This is what I’m working on today, the shift as large language models (LLMs) evolve from predictors into systems layered with new agentic capabilities. Once planning, reflection, and tools are wrapped around the model, AI stops being just a helper at the edges of staff work and starts behaving like a system actor. The models have already shifted, but have we.
To show how quickly this cascades, I’ve mapped it across six flows, each one tracing how the layering shift moves outward: from workflows into force design, from doctrine into command, and from coalition practice into policy for defence.
Flow 1: The Disruption
The evolution of LLMs is disrupting at the core, pushing militaries to confront whether they are ready to operate with machine-mediated orchestration at the core of command, intelligence, and coalition coordination.
The shift is no longer about speeding up staff work. It is about reorganizing the foundations of how defence institutions design, command, and coordinate force.
Flow 2: Force Design
AI becomes less about individual tools (chatbots, copilots) and more about system architecture. The critical questions ahead:
Who owns the orchestration layer in joint operations?
How are agent workflows certified for coalition use?
What happens when adversaries run their own orchestration layers against ours?
These are not procurement questions. They are force design questions, and they cut to the core of how militaries will be structured in the next decade.
Flow 3: The Strategic Question
With agentic AI, defence crosses from “faster staff work” to re-shaping command, coalition, and organizational design.
Previously, the challenge was cultural adoption.

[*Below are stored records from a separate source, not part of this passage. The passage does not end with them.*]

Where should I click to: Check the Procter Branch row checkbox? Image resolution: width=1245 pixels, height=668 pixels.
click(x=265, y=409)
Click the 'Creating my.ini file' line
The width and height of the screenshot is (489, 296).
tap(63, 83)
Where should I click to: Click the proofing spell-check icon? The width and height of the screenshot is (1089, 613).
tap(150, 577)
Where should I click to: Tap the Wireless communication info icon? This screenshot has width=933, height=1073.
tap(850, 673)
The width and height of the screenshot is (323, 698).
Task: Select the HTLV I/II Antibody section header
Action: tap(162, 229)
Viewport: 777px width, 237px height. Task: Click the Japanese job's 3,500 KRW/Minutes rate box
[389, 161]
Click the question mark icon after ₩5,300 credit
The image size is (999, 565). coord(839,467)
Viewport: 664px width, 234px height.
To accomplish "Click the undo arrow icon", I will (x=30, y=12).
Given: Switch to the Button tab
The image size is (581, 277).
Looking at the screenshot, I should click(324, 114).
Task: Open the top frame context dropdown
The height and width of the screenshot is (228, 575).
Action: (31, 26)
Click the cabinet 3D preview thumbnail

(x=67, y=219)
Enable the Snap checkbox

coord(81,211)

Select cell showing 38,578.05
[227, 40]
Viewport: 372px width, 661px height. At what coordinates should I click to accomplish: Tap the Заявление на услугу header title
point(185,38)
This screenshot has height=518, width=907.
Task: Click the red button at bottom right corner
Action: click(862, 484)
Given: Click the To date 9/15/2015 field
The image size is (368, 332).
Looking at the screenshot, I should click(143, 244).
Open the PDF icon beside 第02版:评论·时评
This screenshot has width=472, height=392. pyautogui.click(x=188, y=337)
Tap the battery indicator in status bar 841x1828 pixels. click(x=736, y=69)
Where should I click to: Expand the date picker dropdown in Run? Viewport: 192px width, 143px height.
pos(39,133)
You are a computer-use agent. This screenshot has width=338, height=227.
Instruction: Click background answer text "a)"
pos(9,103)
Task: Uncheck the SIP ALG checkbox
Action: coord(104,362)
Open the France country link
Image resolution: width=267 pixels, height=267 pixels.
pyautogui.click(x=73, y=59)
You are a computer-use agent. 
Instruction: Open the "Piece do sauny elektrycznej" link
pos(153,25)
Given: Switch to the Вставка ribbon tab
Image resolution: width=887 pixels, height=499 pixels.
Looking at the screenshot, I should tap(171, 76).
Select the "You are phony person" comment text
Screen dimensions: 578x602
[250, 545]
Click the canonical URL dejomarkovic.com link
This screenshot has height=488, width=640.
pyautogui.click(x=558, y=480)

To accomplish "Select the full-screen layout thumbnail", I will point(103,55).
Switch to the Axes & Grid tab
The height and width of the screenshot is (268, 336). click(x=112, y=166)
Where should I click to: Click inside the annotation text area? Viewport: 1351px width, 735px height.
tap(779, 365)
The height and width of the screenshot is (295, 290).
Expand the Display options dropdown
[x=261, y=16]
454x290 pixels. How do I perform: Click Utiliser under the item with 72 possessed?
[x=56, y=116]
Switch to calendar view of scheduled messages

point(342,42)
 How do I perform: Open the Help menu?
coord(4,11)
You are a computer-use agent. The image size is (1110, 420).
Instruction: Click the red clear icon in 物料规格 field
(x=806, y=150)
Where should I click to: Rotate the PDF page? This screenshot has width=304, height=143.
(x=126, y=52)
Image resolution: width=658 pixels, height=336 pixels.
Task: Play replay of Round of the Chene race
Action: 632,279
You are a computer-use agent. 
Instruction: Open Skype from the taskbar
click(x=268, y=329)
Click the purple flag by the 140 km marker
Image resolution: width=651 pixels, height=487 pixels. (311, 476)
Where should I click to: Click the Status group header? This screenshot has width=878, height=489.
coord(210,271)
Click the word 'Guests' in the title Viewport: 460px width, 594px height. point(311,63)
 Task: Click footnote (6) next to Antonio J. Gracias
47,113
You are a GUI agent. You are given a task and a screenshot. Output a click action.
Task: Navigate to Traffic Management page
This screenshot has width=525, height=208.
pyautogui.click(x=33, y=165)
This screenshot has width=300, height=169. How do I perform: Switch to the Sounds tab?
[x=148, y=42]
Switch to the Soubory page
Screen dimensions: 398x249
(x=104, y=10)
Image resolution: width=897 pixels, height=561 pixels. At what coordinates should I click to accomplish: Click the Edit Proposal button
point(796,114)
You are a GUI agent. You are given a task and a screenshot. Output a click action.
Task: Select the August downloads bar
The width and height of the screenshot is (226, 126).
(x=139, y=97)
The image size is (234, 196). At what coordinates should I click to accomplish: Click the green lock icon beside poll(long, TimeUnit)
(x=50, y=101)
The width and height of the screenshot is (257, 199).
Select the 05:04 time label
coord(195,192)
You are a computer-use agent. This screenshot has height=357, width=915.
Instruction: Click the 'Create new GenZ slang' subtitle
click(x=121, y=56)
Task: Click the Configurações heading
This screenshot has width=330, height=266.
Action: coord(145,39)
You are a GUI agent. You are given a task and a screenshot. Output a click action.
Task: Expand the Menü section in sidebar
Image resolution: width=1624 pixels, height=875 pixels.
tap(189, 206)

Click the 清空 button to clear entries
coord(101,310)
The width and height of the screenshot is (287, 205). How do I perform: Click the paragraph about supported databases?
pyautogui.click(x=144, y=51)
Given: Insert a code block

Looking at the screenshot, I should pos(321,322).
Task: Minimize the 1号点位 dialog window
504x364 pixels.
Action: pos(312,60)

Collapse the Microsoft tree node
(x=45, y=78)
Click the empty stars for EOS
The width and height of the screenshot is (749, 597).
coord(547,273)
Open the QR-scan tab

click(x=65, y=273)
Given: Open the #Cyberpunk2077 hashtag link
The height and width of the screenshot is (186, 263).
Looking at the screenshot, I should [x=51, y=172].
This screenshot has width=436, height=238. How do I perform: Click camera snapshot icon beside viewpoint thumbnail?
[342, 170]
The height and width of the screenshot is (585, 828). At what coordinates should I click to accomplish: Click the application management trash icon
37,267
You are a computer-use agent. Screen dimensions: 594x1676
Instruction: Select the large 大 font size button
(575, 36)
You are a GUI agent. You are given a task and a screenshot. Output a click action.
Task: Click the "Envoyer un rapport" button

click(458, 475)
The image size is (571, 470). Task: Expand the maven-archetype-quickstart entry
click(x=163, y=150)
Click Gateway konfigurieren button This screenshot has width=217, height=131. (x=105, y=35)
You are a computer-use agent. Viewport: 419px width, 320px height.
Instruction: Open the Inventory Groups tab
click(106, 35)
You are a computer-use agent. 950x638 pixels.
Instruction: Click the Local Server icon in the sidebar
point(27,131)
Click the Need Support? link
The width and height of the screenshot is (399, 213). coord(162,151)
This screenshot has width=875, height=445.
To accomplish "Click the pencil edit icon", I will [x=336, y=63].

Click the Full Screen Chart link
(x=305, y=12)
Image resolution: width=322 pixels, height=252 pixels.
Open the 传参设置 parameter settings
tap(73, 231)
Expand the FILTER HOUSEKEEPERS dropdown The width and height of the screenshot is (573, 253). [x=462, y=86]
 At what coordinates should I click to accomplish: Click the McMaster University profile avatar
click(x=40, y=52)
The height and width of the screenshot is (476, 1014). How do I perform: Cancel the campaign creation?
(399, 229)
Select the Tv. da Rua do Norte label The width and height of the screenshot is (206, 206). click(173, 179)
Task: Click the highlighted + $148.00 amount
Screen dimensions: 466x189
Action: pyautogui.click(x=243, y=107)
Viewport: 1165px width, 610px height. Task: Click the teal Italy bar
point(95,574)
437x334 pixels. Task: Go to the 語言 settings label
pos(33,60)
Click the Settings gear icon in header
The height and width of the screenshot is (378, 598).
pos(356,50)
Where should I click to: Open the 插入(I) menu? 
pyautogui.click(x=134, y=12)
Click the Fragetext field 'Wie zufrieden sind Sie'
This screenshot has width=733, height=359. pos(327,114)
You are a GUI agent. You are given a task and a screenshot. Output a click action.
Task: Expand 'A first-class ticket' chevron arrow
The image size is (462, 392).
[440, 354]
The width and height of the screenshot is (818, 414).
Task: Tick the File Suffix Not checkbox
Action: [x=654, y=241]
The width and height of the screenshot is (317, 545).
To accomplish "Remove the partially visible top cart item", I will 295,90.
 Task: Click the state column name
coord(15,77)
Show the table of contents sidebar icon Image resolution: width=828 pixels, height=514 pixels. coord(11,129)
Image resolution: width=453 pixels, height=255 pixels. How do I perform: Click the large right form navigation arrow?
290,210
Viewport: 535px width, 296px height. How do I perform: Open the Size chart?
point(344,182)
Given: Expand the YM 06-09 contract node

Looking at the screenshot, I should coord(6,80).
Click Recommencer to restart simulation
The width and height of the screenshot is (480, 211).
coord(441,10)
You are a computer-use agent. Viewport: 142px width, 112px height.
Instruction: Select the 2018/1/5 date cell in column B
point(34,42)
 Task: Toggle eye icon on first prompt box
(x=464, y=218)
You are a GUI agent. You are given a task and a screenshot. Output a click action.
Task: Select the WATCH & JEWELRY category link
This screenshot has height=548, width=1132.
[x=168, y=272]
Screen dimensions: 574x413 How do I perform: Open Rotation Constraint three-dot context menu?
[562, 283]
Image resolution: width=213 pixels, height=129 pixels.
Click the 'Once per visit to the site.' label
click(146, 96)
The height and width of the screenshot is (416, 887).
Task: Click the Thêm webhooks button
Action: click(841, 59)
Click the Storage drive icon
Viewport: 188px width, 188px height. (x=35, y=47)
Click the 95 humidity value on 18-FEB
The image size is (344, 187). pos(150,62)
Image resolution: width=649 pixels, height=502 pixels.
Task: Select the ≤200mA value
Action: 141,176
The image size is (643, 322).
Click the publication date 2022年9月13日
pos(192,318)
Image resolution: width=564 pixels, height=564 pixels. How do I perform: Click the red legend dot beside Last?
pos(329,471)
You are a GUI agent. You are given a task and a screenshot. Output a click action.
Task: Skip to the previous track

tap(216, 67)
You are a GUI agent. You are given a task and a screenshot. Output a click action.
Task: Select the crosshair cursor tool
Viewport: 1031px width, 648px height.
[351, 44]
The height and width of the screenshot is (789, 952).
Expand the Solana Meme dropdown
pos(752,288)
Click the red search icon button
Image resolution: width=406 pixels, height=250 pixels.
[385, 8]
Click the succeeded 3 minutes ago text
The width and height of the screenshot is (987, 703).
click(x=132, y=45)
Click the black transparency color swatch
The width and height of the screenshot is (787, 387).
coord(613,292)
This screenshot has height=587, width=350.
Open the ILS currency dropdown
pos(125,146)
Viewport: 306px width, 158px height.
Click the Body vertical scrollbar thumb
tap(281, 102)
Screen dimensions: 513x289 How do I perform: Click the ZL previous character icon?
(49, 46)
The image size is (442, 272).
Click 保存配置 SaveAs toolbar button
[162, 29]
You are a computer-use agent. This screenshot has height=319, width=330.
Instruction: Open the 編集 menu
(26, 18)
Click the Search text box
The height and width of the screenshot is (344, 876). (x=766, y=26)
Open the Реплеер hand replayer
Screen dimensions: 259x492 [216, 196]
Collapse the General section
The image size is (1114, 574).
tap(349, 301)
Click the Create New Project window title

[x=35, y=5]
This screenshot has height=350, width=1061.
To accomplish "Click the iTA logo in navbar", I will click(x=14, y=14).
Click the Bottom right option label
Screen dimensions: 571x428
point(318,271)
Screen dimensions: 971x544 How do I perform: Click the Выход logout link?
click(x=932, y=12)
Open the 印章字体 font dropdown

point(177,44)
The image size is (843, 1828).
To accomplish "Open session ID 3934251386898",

Now, the challenge is structural re-design:
What is the commander’s role in an orchestrated system?
How do alliances certify AI-mediated interoperability?
How do states secure orchestration logic from adversarial interference?
These are governance and authority questions, they determine not just how AI is used, but who leads and who is accountable in a machine-mediated battlespace.
Flow 4: Doctrinal Shift
Traditional doctrine assumes humans own the loop: Observe → Orient → Decide → Act (OODA). With agentic AI, portions of Orient and even Decide are distributed into machine workflows. That is a doctrinal break. It forces militaries to decide how much agency can be delegated to orchestration layers and under what conditions.
Flow 5: Command and Control (C2)
Future C2 isn’t just humans issuing orders through communications systems.
Agentic AI layers act as micro-coordinators: synchronizing logistics, intelligence feeds, and cyber defences in real time.
Human commanders shift focus to intent and escalation points, while orchestration logic manages the flow beneath.
This reframes command authority itself. Instead of commanding tasks, commanders will increasingly command flows, trusting orchestration layers to execute while retaining judgment on what escalates.
Flow 6: Coalition & Policy
Agentic AI also changes the coalition equation.
This shifts interoperability from a data problem into an orchestration problem.
Policies will need to catch up with these new coordination logics: provenance, responsibility, auditability.
Alliances will need new standards not just for data sharing, but for certifying orchestration layers across nations. Without this, coalition partners risk running parallel but incompatible logics of coordination.
Conclusion – for now
The evolution of LLMs with layered capabilities is forcing defence to confront AI not at the edges, but at the core, in doctrine, in command, in force design.
“how do we govern machine-mediated orchestration at the core of defence?”